In the lines below, look for "input". Copy each line where it appears.
(RECORDS PROVIDED)
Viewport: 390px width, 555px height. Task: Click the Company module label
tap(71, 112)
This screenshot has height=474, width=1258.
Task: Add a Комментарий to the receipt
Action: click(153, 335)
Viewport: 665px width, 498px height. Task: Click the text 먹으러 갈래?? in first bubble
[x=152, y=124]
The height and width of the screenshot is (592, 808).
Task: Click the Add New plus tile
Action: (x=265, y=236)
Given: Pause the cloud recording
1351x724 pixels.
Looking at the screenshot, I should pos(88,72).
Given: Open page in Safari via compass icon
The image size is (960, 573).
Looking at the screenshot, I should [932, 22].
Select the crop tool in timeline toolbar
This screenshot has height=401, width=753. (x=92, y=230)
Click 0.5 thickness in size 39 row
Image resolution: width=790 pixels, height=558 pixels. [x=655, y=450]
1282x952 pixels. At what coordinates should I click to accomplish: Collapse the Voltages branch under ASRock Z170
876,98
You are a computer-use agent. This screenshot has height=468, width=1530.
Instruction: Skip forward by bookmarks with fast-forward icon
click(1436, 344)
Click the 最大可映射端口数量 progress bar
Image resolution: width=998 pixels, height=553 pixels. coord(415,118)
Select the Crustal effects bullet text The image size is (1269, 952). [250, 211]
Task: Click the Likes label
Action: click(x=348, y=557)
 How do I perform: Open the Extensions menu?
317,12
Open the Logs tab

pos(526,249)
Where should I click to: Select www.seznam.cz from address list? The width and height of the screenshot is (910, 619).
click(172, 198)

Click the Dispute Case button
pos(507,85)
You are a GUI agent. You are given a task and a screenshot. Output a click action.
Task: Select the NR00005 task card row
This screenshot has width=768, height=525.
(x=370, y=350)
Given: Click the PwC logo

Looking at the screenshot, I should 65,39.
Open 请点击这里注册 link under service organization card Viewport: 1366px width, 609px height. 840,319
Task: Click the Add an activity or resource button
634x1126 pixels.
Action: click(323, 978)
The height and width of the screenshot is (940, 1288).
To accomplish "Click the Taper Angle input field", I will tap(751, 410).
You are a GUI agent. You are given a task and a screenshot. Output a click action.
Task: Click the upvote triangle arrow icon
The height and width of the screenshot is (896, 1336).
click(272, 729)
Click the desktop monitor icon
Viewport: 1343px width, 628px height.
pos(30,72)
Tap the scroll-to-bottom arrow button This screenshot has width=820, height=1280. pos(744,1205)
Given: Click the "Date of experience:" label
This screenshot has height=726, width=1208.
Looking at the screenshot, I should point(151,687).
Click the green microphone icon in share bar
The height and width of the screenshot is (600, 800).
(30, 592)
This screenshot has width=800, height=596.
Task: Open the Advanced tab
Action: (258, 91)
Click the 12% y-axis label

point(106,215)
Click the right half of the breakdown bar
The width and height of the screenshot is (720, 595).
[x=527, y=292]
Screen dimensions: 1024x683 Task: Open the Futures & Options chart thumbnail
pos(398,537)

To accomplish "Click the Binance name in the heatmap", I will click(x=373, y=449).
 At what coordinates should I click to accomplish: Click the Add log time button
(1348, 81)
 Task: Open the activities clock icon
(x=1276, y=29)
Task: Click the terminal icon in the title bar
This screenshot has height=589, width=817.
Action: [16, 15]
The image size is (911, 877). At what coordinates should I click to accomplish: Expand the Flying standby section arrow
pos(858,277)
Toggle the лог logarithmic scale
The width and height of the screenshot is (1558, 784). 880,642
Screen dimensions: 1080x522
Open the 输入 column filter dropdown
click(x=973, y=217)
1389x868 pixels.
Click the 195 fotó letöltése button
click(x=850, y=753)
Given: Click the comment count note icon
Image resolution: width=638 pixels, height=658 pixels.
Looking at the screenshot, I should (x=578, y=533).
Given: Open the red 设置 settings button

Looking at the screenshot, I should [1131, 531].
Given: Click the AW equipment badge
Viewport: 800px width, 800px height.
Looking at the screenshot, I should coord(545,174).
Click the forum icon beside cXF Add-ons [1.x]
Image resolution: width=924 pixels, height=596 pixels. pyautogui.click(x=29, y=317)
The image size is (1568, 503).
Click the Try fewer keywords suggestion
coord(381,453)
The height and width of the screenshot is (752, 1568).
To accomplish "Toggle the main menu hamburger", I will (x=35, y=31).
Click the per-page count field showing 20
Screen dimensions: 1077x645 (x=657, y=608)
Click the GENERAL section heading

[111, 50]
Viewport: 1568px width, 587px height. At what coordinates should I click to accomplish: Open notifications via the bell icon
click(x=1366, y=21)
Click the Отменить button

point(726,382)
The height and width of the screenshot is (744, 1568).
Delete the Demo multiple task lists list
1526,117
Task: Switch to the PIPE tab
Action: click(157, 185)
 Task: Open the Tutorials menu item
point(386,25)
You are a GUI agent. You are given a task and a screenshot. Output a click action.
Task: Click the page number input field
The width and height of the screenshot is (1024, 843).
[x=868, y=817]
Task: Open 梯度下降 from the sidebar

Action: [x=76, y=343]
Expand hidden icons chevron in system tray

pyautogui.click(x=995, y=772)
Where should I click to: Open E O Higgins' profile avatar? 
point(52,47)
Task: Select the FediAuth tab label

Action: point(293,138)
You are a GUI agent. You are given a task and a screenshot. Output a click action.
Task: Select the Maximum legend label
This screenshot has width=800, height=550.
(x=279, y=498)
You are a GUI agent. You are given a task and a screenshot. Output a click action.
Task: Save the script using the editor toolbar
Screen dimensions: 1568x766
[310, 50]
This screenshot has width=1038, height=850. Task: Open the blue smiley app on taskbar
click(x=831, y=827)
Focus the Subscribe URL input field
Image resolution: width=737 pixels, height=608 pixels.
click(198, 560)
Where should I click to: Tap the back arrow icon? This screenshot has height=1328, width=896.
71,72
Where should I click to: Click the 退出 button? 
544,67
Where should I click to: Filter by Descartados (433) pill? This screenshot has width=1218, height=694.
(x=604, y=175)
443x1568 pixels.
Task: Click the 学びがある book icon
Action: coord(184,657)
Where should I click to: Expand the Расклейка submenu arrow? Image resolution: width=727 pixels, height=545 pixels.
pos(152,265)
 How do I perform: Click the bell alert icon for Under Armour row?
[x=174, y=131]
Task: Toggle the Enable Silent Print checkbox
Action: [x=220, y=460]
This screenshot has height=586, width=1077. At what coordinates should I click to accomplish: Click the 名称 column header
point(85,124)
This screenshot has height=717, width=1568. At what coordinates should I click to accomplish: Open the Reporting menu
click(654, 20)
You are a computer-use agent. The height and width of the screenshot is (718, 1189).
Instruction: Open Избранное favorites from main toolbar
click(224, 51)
(End RECORDS PROVIDED)
* [ANSWER TO THE EXERCISE]:
To accomplish "Click the Taper Angle input field", I will tap(751, 410).
Task: Click the page number input field
Focus the Subscribe URL input field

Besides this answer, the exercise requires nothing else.